Through GHLF and CreakyJoints’ research, they found that “rheumatology patients and their families were definitely making use of telehealth more than ever, but they had lots of questions about how to get the most out of their appointments,” he said.

“What we found early on in a development phase was the incredible amount of support we got from rheumatologists specifically, as well as rheumatology nurses who independently of this,” Ginsberg continued. However, some things were not as clear for patients, from using the technology to appropriate attire during a telehealth visit—something that “may sound basic,” Ginsberg noted, “but in hindsight, I think is the reality that we’re living in.”

The eRheum portal helps patients and providers navigate some of these tricky issues, allowing patients to receive—and rheumatologists to provide—consistency of care,” which Ginsberg noted is “just vital” to these patients: “Telehealth offers patients the flexibility that they need to stay in contact with their doctors and nurses and healthcare provider teams and continuity of care.”

The COVID-19 pandemic has blurred many lines as more activities now take place without having to leave the house. Offices are just a steps’ commute away, groceries are delivered right to your door, and the hottest restaurant in town is the kitchen. While convenient, this takes away certain factors that separate “home” activities from those that take place outside the home, Ginsberg explained—eRheum is hoping to give patients the convenience of home health appointments while still providing clear guidelines and boundaries for a telehealth visit.

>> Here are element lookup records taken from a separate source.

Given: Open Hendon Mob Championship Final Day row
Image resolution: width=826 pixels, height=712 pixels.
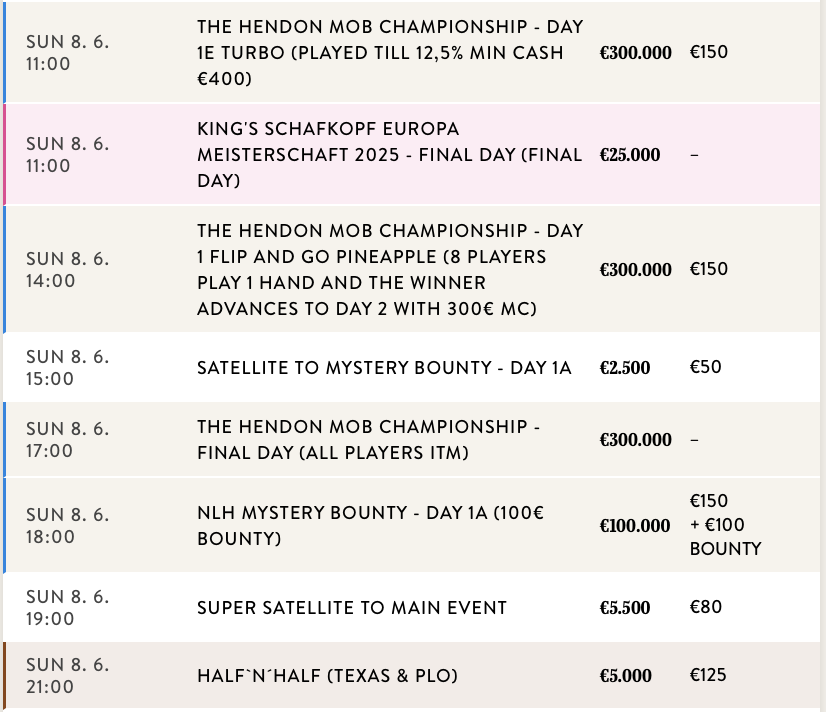Looking at the screenshot, I should click(x=368, y=439).
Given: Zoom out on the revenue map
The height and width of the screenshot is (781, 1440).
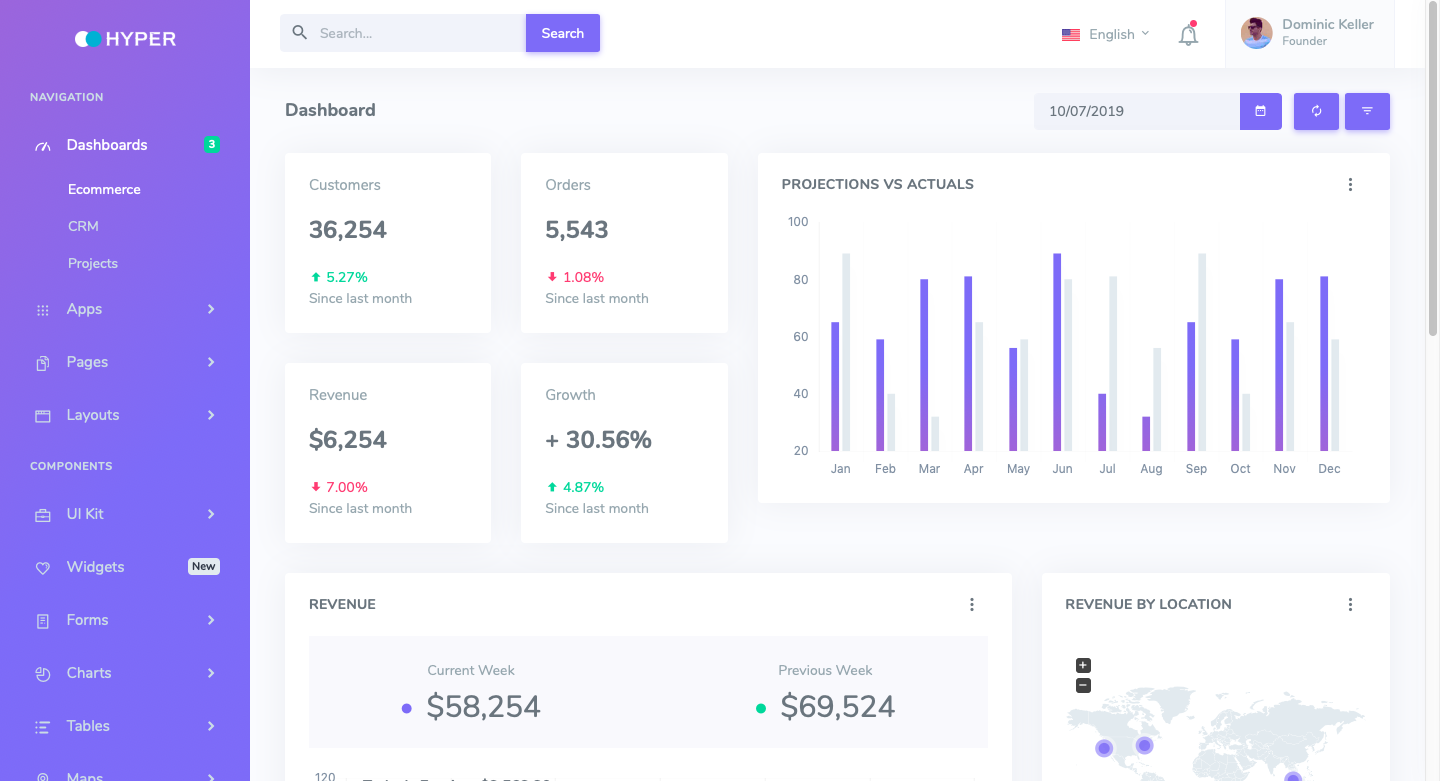Looking at the screenshot, I should tap(1083, 686).
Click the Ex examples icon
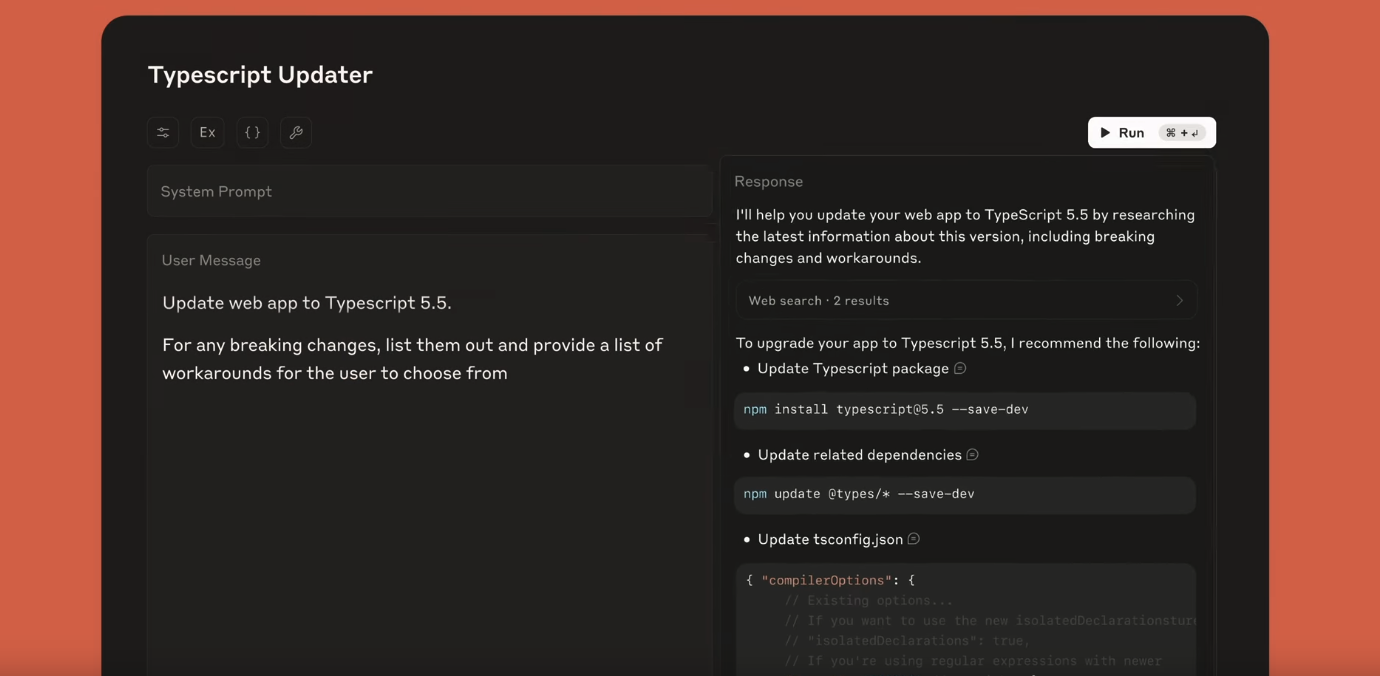Viewport: 1380px width, 676px height. [207, 132]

Overall, the initial feedback for eRheum has been positive and it has been able to successfully meet its goal. Part of this may be due to the fact that CreakyJoints has been at the forefront of the digital health space for quite some time now, long before COVID-19 was a blip on the radar.

“We are digital health advocates; CreakyJoints has lived in the virtual world for over two decades. It’s almost as if we’ve been training for this for our whole lives. Unfortunately, it’s very bittersweet. This is a terrible situation. We are unbelievably empathetic toward the challenges that so many in our community are facing, whether it’s isolation or economically, or of course psychologically, and to the worst extent physically because of COVID,” Ginsberg said. “However, we want to remind everyone, we will be better off as a result of this afterwards. It’s going to be hard to imagine right now, but when we come out of COVID-19, and we will, as a community, we will come out stronger and better, and we will have services like virtual care instituted, implemented, and hopefully institutionalized in a way that is all about us.”